◆ TASK REQUIREMENTS ◆
Copy the following records line for line, changing nothing.

◆ Records from a dataset ◆
┏━━

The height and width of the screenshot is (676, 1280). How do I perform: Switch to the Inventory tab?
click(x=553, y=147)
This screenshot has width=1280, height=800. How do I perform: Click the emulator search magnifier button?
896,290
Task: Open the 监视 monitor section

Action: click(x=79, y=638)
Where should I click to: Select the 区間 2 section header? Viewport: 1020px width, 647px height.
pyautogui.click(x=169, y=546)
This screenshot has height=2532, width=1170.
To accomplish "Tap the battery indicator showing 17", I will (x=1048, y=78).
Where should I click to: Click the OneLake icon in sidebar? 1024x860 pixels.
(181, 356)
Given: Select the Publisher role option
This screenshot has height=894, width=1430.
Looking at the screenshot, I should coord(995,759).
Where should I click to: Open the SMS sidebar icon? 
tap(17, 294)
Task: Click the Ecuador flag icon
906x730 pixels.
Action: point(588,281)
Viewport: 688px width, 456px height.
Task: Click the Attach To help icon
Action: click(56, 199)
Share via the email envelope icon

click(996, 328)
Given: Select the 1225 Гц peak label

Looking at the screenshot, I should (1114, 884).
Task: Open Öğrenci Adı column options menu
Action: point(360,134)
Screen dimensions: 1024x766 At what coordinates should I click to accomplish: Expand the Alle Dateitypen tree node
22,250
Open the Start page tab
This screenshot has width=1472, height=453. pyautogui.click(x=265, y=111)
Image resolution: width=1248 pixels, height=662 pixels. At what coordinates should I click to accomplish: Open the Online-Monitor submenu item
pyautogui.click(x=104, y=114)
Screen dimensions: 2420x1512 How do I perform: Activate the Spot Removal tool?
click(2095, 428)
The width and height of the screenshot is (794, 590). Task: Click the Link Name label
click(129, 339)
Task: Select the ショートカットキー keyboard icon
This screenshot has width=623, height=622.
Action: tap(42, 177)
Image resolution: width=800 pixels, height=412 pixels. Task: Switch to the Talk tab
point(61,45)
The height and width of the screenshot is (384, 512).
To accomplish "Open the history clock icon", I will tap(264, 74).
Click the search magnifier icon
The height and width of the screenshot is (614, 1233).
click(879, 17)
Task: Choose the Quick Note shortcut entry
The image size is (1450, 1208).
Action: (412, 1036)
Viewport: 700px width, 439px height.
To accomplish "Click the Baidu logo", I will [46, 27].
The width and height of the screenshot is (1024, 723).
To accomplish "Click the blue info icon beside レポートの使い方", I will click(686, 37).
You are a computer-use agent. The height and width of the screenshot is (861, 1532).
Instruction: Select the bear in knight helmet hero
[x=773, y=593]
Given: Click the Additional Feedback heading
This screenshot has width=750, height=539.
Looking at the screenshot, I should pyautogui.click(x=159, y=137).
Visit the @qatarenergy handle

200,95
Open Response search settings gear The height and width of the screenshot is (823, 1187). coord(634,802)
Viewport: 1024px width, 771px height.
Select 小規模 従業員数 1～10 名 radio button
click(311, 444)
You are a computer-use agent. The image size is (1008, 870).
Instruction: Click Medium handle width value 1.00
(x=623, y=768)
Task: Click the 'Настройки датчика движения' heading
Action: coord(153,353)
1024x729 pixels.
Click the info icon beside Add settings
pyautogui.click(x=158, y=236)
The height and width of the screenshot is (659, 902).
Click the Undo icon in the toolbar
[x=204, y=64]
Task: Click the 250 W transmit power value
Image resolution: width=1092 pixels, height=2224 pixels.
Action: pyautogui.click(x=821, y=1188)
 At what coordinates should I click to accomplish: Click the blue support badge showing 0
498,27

┗━━

◆ EXERCISE RESULT ◆
The height and width of the screenshot is (676, 1280). How do I perform: Switch to the Inventory tab?
click(x=553, y=147)
This screenshot has width=1280, height=800. How do I perform: Click the emulator search magnifier button?
896,290
Task: Open the 监视 monitor section

Action: click(x=79, y=638)
Where should I click to: Select the 区間 2 section header? Viewport: 1020px width, 647px height.
pyautogui.click(x=169, y=546)
This screenshot has height=2532, width=1170.
To accomplish "Tap the battery indicator showing 17", I will (x=1048, y=78).
Where should I click to: Click the OneLake icon in sidebar? 1024x860 pixels.
(181, 356)
Given: Select the Publisher role option
This screenshot has height=894, width=1430.
Looking at the screenshot, I should coord(995,759).
Where should I click to: Open the SMS sidebar icon? 
tap(17, 294)
Task: Click the Ecuador flag icon
906x730 pixels.
Action: point(588,281)
Viewport: 688px width, 456px height.
Task: Click the Attach To help icon
Action: click(56, 199)
Share via the email envelope icon

click(996, 328)
Given: Select the 1225 Гц peak label

Looking at the screenshot, I should (1114, 884).
Task: Open Öğrenci Adı column options menu
Action: point(360,134)
Screen dimensions: 1024x766 At what coordinates should I click to accomplish: Expand the Alle Dateitypen tree node
22,250
Open the Start page tab
This screenshot has width=1472, height=453. pyautogui.click(x=265, y=111)
Image resolution: width=1248 pixels, height=662 pixels. At what coordinates should I click to accomplish: Open the Online-Monitor submenu item
pyautogui.click(x=104, y=114)
Screen dimensions: 2420x1512 How do I perform: Activate the Spot Removal tool?
click(2095, 428)
The width and height of the screenshot is (794, 590). Task: Click the Link Name label
click(129, 339)
Task: Select the ショートカットキー keyboard icon
This screenshot has width=623, height=622.
Action: tap(42, 177)
Image resolution: width=800 pixels, height=412 pixels. Task: Switch to the Talk tab
point(61,45)
The height and width of the screenshot is (384, 512).
To accomplish "Open the history clock icon", I will tap(264, 74).
Click the search magnifier icon
The height and width of the screenshot is (614, 1233).
click(879, 17)
Task: Choose the Quick Note shortcut entry
The image size is (1450, 1208).
Action: (412, 1036)
Viewport: 700px width, 439px height.
To accomplish "Click the Baidu logo", I will [46, 27].
The width and height of the screenshot is (1024, 723).
To accomplish "Click the blue info icon beside レポートの使い方", I will click(686, 37).
You are a computer-use agent. The height and width of the screenshot is (861, 1532).
Instruction: Select the bear in knight helmet hero
[x=773, y=593]
Given: Click the Additional Feedback heading
This screenshot has width=750, height=539.
Looking at the screenshot, I should pyautogui.click(x=159, y=137).
Visit the @qatarenergy handle

200,95
Open Response search settings gear The height and width of the screenshot is (823, 1187). coord(634,802)
Viewport: 1024px width, 771px height.
Select 小規模 従業員数 1～10 名 radio button
click(311, 444)
You are a computer-use agent. The image size is (1008, 870).
Instruction: Click Medium handle width value 1.00
(x=623, y=768)
Task: Click the 'Настройки датчика движения' heading
Action: coord(153,353)
1024x729 pixels.
Click the info icon beside Add settings
pyautogui.click(x=158, y=236)
The height and width of the screenshot is (659, 902).
Click the Undo icon in the toolbar
[x=204, y=64]
Task: Click the 250 W transmit power value
Image resolution: width=1092 pixels, height=2224 pixels.
Action: pyautogui.click(x=821, y=1188)
 At what coordinates should I click to accomplish: Click the blue support badge showing 0
498,27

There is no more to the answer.